Hierarchical clustering

Cluster analysis is a task of partitioning set of N objects into several subsets/clusters in such a way that objects in the same cluster are similar to each other. ALGLIB package includes several clustering algorithms in several programming languages, including our dual licensed (open source and commercial) flagship products:

ALGLIB for C++, a high performance C++ library with great portability across hardware and software platforms
ALGLIB for C#, a highly optimized C# library with two alternative backends: a pure C# implementation (100% managed code) and a high-performance native implementation (Windows, Linux) with same C# interface

Our implementation of clustering algorithms is highly optimized and feature rich (see below for more complete discussion):

agglomerative clustering algorithms and k-means
various distance metrics (L0, L2, Linf, correlation, cosine, distance matrix)
various linkage types (SLINK, CLINK, Ward)
algorithmic and low-level optimizations, including parallelism and SIMD support

    1 Agglomerative hierarchical clustering
           General information
           Metric types
           Linkage types
           Examples
           Performance and multi-core support
    2 k-means clustering
           General information
           Examples
    3 Downloads section

Agglomerative hierarchical clustering

General information

Agglomerative hierarchical clustering (AHC) is a popular clustering algorithm which sequentially combines smaller clusters into larger ones until we have one big cluster which includes all points/objects.

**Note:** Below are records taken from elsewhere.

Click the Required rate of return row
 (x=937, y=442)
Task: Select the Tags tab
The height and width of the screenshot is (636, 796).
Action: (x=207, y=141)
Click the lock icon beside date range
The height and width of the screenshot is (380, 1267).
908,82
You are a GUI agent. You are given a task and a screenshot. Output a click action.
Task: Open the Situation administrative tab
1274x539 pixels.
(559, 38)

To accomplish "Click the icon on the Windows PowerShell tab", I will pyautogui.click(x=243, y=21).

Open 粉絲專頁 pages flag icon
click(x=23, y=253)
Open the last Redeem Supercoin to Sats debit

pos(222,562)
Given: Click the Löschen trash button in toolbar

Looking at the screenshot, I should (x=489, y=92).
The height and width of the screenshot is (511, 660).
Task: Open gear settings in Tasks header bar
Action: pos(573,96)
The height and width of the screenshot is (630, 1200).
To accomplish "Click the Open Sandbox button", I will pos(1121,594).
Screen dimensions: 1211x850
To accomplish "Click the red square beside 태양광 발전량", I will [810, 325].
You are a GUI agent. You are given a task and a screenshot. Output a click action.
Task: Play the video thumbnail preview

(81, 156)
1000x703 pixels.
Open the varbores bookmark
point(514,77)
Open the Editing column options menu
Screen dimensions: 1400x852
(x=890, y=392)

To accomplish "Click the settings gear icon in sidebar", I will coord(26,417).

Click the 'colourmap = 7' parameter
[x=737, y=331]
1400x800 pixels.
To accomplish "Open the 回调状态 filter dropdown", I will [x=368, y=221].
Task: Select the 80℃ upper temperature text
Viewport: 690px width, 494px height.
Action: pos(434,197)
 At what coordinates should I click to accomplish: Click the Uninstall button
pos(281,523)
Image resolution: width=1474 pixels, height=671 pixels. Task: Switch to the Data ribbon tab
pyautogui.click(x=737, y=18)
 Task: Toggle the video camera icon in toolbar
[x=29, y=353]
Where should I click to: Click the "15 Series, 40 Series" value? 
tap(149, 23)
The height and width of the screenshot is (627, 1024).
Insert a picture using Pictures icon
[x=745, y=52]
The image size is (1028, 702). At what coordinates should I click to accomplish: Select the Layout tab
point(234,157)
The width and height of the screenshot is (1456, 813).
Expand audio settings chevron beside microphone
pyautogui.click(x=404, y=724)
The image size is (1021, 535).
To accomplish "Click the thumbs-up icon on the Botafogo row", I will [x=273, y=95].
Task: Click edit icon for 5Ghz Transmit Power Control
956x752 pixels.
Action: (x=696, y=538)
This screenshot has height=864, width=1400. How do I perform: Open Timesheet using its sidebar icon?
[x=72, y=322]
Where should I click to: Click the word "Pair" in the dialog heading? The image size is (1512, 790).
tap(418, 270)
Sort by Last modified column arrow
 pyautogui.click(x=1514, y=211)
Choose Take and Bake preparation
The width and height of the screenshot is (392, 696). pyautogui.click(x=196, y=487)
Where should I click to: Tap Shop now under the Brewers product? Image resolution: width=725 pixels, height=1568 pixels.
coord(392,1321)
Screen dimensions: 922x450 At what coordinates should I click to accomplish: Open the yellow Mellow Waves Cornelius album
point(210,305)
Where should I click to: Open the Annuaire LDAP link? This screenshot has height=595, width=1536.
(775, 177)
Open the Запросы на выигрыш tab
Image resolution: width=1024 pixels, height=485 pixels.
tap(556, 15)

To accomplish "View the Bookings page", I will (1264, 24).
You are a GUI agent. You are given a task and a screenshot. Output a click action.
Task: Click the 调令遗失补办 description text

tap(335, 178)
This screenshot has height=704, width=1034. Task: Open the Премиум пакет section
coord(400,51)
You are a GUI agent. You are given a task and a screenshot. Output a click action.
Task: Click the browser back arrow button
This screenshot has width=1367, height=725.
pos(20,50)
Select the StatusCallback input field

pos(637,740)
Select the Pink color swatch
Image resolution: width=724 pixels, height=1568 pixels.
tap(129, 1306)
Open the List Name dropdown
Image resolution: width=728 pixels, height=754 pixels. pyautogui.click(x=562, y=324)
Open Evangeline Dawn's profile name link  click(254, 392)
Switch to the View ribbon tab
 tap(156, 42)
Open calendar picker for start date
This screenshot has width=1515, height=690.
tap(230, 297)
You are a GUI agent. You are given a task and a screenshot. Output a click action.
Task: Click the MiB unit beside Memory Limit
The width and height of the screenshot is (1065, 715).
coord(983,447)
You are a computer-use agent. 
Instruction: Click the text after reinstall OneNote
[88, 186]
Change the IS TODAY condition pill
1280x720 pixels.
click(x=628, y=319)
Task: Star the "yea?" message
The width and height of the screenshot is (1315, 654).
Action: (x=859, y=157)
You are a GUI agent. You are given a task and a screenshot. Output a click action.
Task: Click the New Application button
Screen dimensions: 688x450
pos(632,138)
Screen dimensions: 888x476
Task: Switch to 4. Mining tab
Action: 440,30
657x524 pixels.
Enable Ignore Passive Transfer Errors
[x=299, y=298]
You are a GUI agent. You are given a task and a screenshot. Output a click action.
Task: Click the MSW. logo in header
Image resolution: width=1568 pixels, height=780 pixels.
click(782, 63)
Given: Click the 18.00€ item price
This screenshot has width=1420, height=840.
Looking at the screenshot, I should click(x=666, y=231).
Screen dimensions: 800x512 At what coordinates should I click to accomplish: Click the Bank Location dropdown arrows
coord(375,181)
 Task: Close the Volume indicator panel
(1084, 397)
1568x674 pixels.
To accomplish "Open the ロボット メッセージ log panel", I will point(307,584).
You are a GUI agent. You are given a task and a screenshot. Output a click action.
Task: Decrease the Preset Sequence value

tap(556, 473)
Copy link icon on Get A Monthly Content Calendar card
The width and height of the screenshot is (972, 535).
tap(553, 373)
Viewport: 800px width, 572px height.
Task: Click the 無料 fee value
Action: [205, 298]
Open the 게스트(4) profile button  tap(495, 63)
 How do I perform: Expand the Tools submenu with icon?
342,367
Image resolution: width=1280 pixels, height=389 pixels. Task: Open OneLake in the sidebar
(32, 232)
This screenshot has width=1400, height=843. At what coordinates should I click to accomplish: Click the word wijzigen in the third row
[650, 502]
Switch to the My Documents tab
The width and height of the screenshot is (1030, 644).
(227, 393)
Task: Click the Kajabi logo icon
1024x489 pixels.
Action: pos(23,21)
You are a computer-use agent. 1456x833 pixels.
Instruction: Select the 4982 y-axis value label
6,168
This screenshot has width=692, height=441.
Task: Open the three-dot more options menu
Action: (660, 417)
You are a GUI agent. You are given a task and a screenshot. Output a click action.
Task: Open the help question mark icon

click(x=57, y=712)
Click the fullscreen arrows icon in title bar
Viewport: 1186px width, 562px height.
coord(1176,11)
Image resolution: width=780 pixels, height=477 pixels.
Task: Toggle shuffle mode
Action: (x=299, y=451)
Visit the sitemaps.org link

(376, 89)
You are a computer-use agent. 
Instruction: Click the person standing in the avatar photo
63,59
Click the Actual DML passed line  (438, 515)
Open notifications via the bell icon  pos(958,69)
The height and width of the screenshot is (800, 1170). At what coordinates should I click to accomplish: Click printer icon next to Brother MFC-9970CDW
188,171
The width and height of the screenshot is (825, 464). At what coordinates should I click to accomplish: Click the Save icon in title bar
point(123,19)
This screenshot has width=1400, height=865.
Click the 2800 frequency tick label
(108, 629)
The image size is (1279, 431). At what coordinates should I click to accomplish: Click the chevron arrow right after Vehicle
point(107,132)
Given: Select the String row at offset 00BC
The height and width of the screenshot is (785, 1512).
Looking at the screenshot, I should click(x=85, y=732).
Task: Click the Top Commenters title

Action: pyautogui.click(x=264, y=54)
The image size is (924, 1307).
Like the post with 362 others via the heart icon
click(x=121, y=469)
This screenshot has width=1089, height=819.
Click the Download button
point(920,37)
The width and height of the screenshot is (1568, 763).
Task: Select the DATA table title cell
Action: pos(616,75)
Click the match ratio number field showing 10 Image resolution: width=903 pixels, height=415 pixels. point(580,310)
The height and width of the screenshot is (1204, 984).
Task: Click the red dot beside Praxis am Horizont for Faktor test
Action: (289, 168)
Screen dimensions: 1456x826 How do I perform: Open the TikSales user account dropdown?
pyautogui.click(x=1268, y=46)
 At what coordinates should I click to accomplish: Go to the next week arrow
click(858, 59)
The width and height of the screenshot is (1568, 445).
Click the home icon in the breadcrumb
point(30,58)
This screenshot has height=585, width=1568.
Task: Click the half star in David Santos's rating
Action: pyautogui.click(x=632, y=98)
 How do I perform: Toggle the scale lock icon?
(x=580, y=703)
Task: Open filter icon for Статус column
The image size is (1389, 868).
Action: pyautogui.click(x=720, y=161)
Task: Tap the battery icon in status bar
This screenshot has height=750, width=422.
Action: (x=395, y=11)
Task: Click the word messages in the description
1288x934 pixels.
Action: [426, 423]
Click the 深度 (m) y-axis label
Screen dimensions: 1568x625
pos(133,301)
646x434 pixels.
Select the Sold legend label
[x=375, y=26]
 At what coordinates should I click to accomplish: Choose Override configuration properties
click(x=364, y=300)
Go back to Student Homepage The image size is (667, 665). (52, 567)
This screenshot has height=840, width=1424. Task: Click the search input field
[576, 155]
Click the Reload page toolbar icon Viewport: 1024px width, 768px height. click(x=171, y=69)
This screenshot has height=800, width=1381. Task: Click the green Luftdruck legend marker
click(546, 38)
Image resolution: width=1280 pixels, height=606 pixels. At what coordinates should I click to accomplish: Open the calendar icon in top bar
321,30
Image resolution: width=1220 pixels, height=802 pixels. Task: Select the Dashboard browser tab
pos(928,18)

Problem statement includes set of points/objects; metric (formula which is used to determine distance between two points); linkage type (formula which is used to determine distance between two clusters).

We start from N single-point clusters and, according to chosen linkage type, we choose two closest clusters and merge them into one larger cluster. Previous step is repeated until all clusters are merged into one big cluster. As result, we get dendrogram which can be used to quickly get top K clusters for any given K.

Benefits of such approach to clustering are:

ability to use any metric
ability to choose between many linkage types
user may work with top K clusters for any given K - or may work with full dendrogram

Drawbacks are are:

O(N²) memory requirements (algorithm have to store several copies of NxN distance matrix), which makes algorithm applicable only to medium scale problems (up to 10.000 points). Large-scale problems can not be solved because of memory limits.
O(N²·M) working time (where M is a number of features)

Metric types

Agglomerative hierarchical clustering algorithm may work with many different metric types. Following metrics are supported:

classic Euclidean L2
Chebyshev L-inf
Manhattan (city-block) L0
Pearson correlation (including absolute correlation)
cosine metric (including absolute cosine metric)
Spearman's correlation (including absolute correlation)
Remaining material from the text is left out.